Катомский, конечно, не просто Катомский, он – Катомский Четвертый или даже Пятый. Красное с белым – с каких пор блистают на беговой дорожке эти наездничьи цвета! У самого Всеволода Александровича белый камзол, красный картуз, у отца его – Катомского-легендарного, скончавшегося с вожжами в руках, все было белое, и только лента красная через плечо, а дед пра-Катомский ездил с красными рукавами. И так далее в том же духе с тех пор, как существует рысистый спорт. История бегов – история семьи Катомских Отец Всеволода Александровича был знаменит тем, что выигрывал, не применяя хлыста. Вот как-то в очередной раз он изящно выиграл, приехал в паддок, его хотели поздравить: руки держали вожжи, и стучал секундомер, отметивший победную резвость, но сердце свой счет уже прекратило. «Смерть Катомского», как «Гариков верблюд», выражение принятое в конюшенном языке, означает гибель доблестную – «со щитом», это предмет зависти всех наездников. Сколько раз я слышал: каждый из них мечтает о двух вещах: выиграть Большой приз и умереть, как старик Катомский. Так что наш Всеволод Александрович был наследником целой тренерской династии. «Для меня в моем деле не осталось тайн», – так говорил наш маэстро со вздохом, будто ему и жить уже больше фактически незачем, коль скоро в лошадях он все постиг и все призы, какие по жребию ему было положено, выиграл.
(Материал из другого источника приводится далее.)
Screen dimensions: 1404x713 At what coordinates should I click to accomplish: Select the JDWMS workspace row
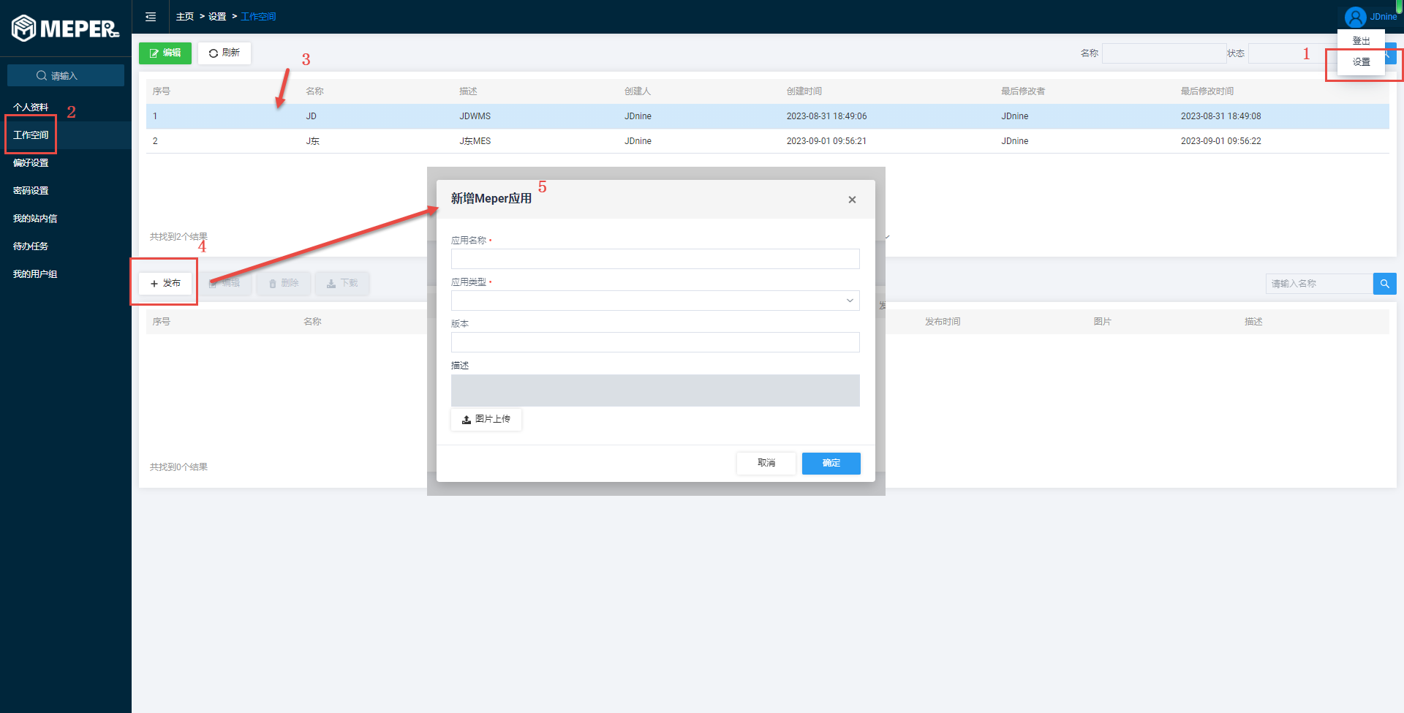pos(475,116)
Поэтому мы прислушались, когда эта истина в последней инстанции и в белом камзоле с красным картузом изрекла: «Куда вам!» Хорошо, но в чем дело?
– Ну, как же! Вы и не видите, а вот Яков Петрович, вылитый Яков Петрович!
И указывает на нашего местного знакомого, конского барышника Дика Дайса.
– Подумать только, как две капли воды, покойник Яков Петрович!
Легендарный Яков Петрович – это, я слышал, тот самый, что когда-то перекрашивал лошадей, подделывал племенные аттестаты и, кажется, это он разыграл историю, описанную Куприным в «Изумруде». А Дик Дайс… Спрашиваю его:
– Чем вы занимаетесь?
– Ничем.
– Как же так?
– Торговал автомобилями, но продал дело и сейчас думаю, чем бы заняться. Как, по-вашему, лошади – это солидно?
– А живете вы где?
– Нигде.
– ???
– Продал дом, – объяснил Дик Дайс, – и теперь думаю, где бы поселиться. А пока арендую «караван».
Отец трех взрослых сыновей, Дик Дайс помещался, оказывается, в караване со всем семейством. И все это ради того, чтобы с утра до вечера пропадать на ипподроме и с лошадьми. У него имелась и своя лошадь – в особом «караване», конском, прицепленном к жилому. Жена Дика Дайса держалась с непостижимым спокойствием, так, будто живет не в коробке на колесах, а во дворце с привратниками в ливреях у ворот: прямая, почтенная и величественная.